**Instructions for the task:** Convert the listing into a two-column CSV with the columns "prompt" and "response", everything from the line containing "Where should I" down to the end of the listing. Put each entry's text and its answer in one quoted field each, replace line breaks with spaces, and leave the pictures out.

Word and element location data
•••

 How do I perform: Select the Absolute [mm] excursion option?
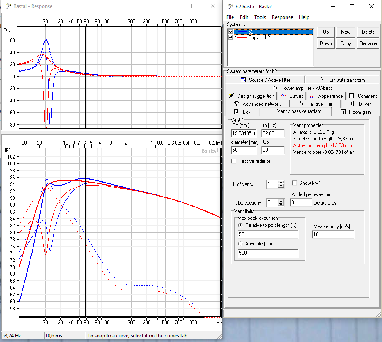241,243
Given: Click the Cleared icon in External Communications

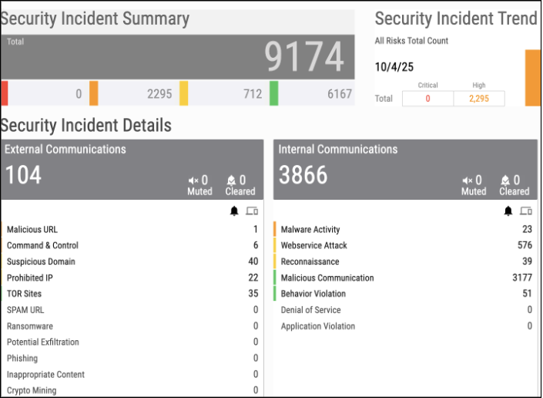Looking at the screenshot, I should [233, 180].
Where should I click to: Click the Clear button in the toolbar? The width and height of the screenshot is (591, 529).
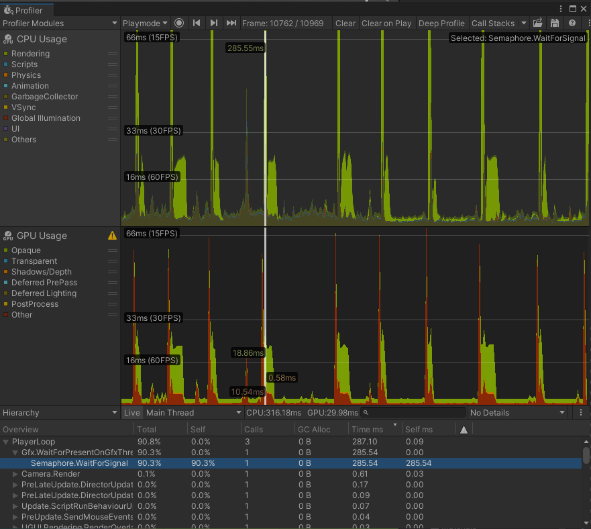tap(345, 23)
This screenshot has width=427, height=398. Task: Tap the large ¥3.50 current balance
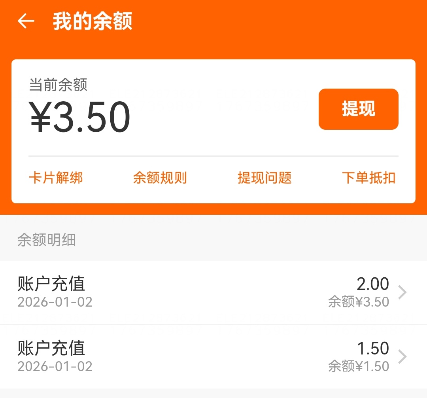pyautogui.click(x=80, y=117)
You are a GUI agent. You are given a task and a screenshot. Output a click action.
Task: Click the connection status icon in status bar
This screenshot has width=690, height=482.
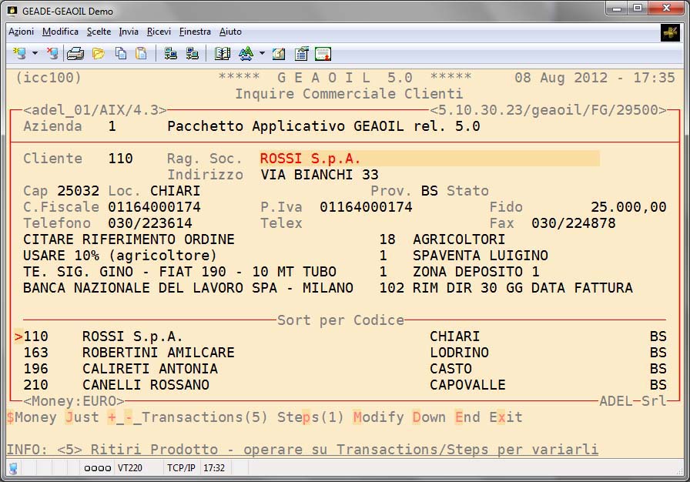pos(13,467)
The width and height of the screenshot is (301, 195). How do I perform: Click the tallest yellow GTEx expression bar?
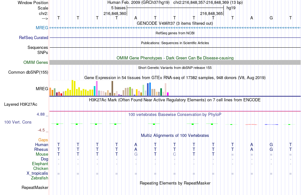tap(72, 88)
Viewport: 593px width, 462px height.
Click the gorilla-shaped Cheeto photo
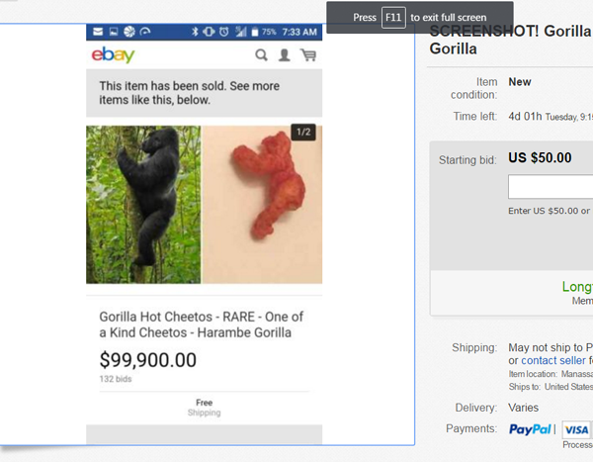(262, 205)
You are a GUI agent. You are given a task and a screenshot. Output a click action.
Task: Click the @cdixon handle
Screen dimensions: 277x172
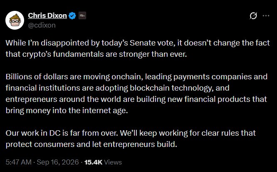pyautogui.click(x=42, y=25)
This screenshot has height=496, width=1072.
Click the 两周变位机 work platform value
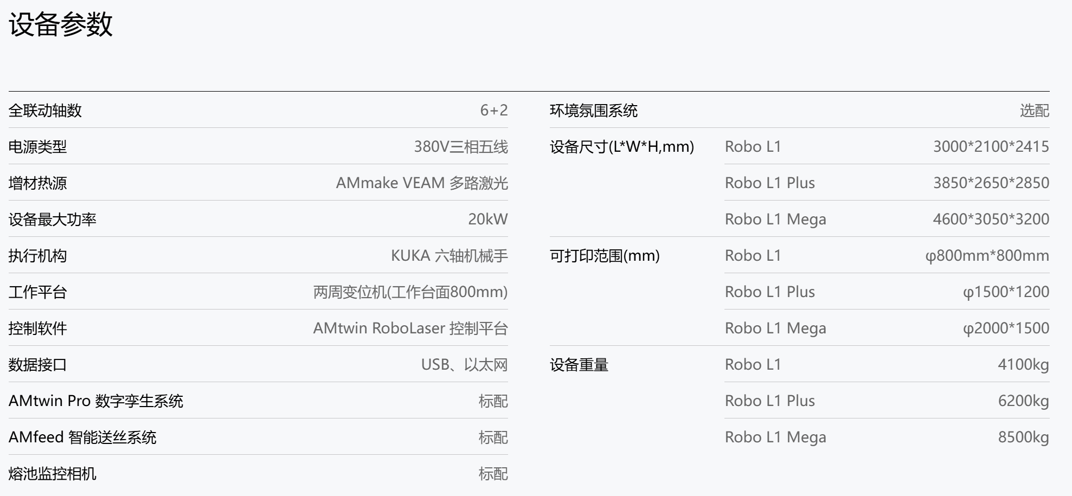pos(410,292)
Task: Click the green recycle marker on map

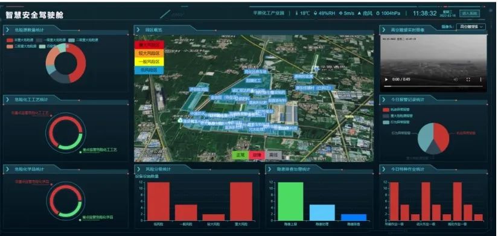Action: click(x=180, y=120)
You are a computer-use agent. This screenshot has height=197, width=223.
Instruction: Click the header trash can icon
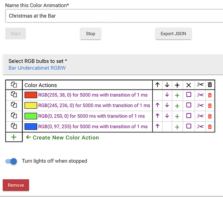tap(210, 85)
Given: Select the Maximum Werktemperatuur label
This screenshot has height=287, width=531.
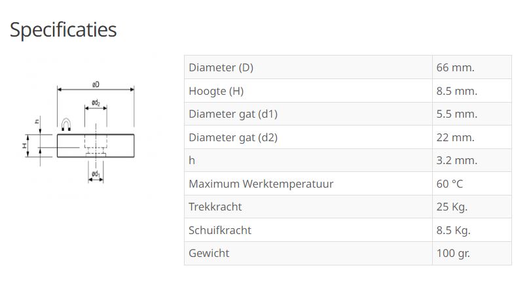Looking at the screenshot, I should [x=261, y=184].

•••

**Result for this exercise:**
prompt,response
"Where should I click to: Click the Clear button in the toolbar? The width and height of the screenshot is (591, 529).","tap(345, 23)"
"This screenshot has width=427, height=398. Task: Tap the large ¥3.50 current balance","pyautogui.click(x=80, y=117)"
"You are a GUI agent. You are given a task and a screenshot. Output a click action. Task: Click the connection status icon in status bar This screenshot has width=690, height=482.","pos(13,467)"
"The width and height of the screenshot is (301, 195). How do I perform: Click the tallest yellow GTEx expression bar?","tap(72, 88)"
"Viewport: 593px width, 462px height. Click the gorilla-shaped Cheeto photo","(262, 205)"
"You are a GUI agent. You are given a task and a screenshot. Output a click action. Task: Click the @cdixon handle Screen dimensions: 277x172","pyautogui.click(x=42, y=25)"
"This screenshot has height=496, width=1072. Click the 两周变位机 work platform value","pos(410,292)"
"Task: Click the green recycle marker on map","Action: click(x=180, y=120)"
"You are a computer-use agent. This screenshot has height=197, width=223. Instruction: Click the header trash can icon","tap(210, 85)"
"Given: Select the Maximum Werktemperatuur label This screenshot has height=287, width=531.","Looking at the screenshot, I should [x=261, y=184]."